Der Ertrag der ersten Jahre dient vorrangig zur Tilgung der Darlehen. Aber es werden auch bei ungünstigen Anlagen-Erträgen noch Gewinne gemacht, so dass eine Ausschüttung an die Kommanditisten erfolgt.
Photovoltaik-Anlagen erzeugen, im Gegensatz etwa zu Windenergieanlagen, wesentlich gleichmäßigere Erträge.
Grafik: Jährliche prozentuale Ausschüttung auf das von Ihnen eingesetzte Kapital am Beispiel der Solarpark Oberschwaben-Allgäu I GmbH & CO KG
Die Bundesregierung hat die steuerliche Verrechenbarkeit von Verlusten aus Beteiligungen bei Kommanditgesellschaften mit der persönlichen Steuer der Beteiligten eingeschränkt.

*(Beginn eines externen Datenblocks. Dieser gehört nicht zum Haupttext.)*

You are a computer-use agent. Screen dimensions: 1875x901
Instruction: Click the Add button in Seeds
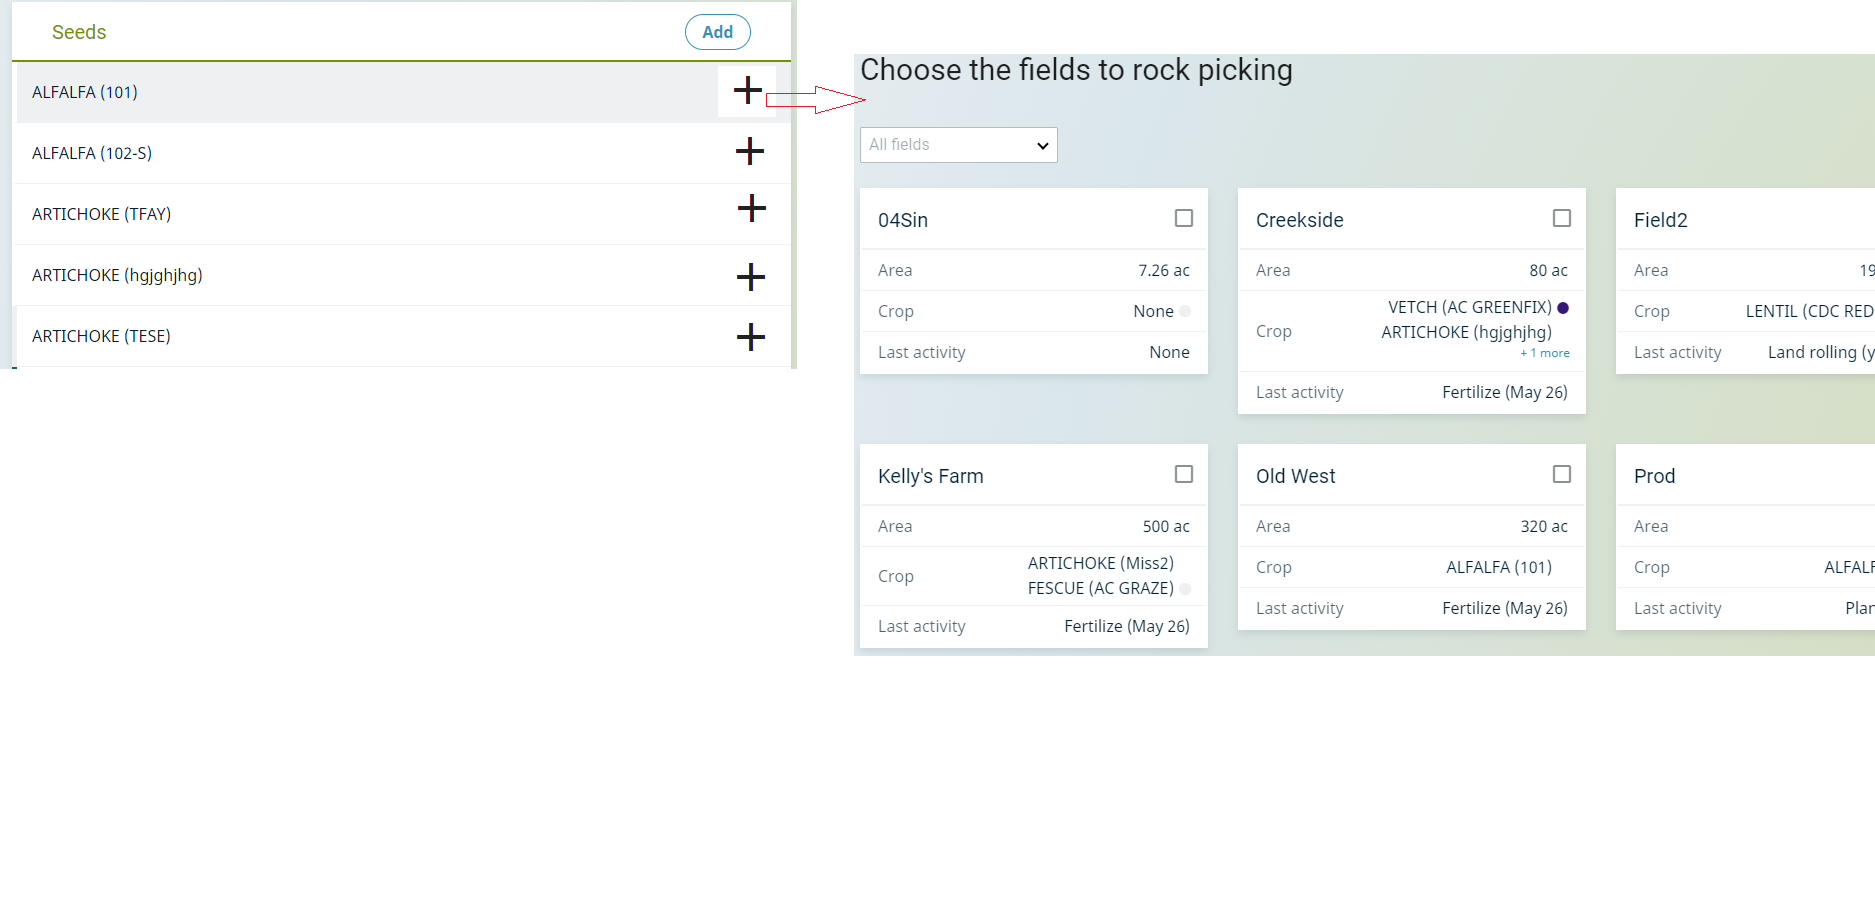click(x=717, y=32)

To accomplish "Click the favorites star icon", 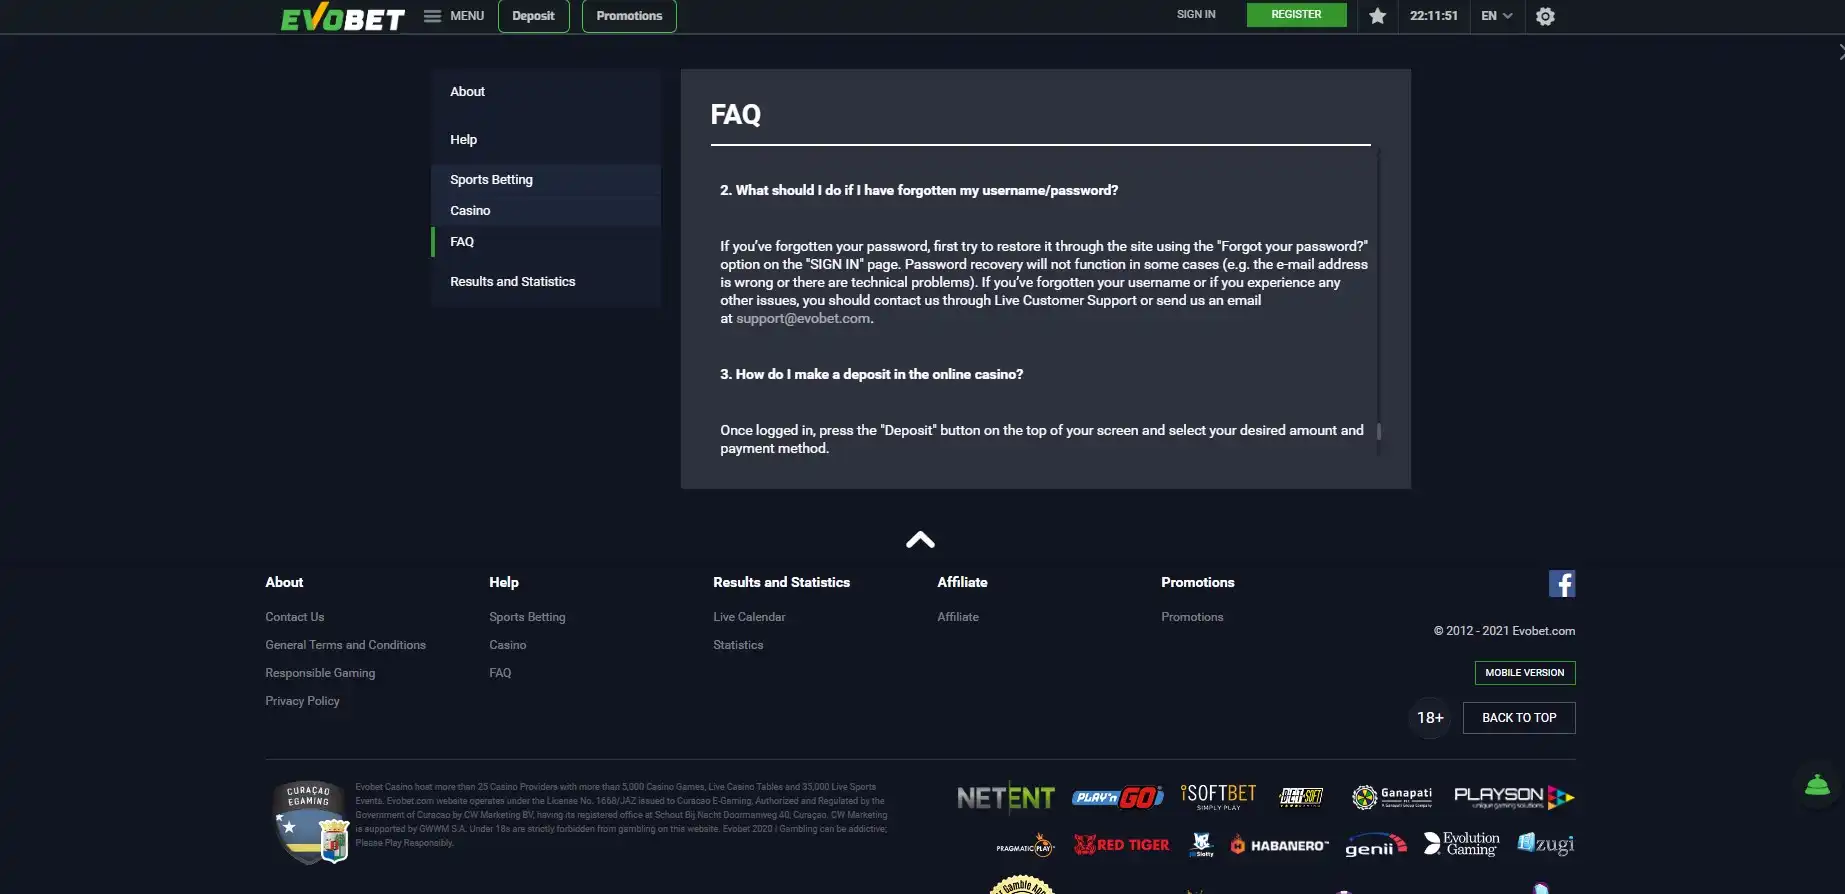I will (1377, 16).
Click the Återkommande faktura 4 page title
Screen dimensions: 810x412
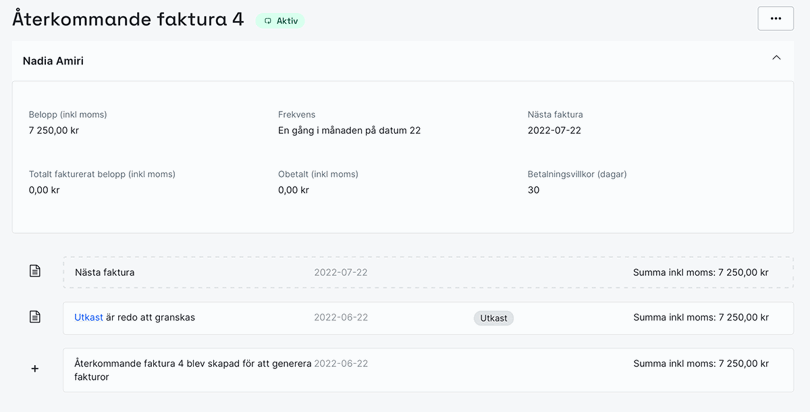point(128,20)
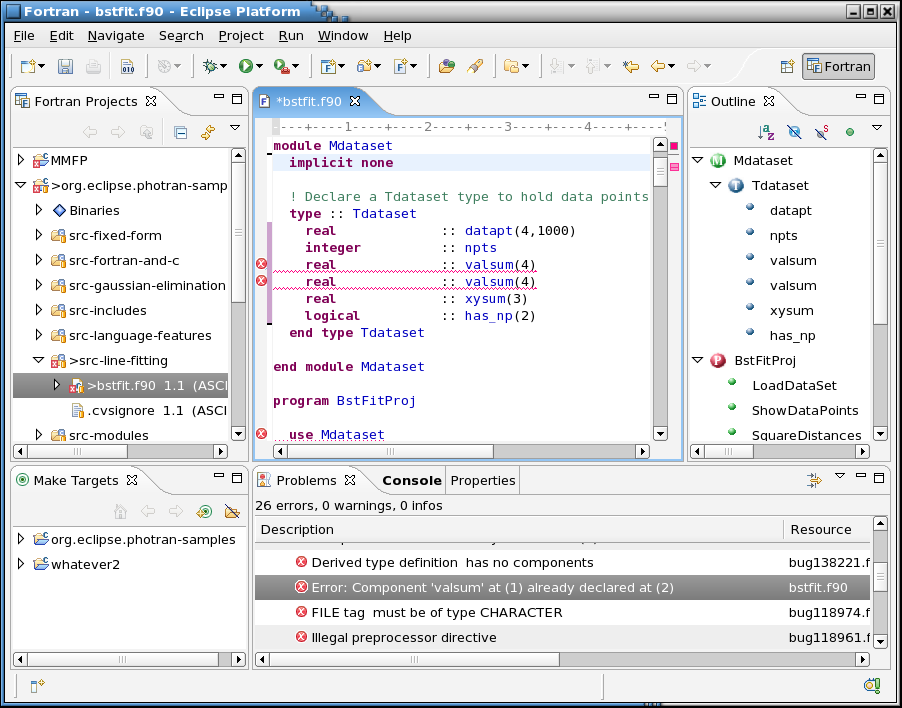Click the Save disk icon in the toolbar
This screenshot has width=902, height=708.
(x=65, y=67)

Dadurch ist es nicht mehr möglich, die hohen Anfangsverluste der Beteiligung für den Kommandititisten Steuer sparend einzusetzen.Verluste können nur noch mit späteren positiven Einkünften aus derselben Einkunftsquelle - also dem Solarpark - verrechnet werden.
In der Konsequenz heißt das, dass es sich bei der Beteiligung an einem Solarpark nicht um ein so genanntes Steuersparmodell handelt.
Weil die hohen Anfangsverluste der Gesellschaft mit Gewinnen in den ersten Jahren verrechnet werden, heißt dies aber auch, dass die Ausschüttungen des Solarparks in den ersten zehn Jahren für den Kommanditisten faktisch steuerfrei sein werden.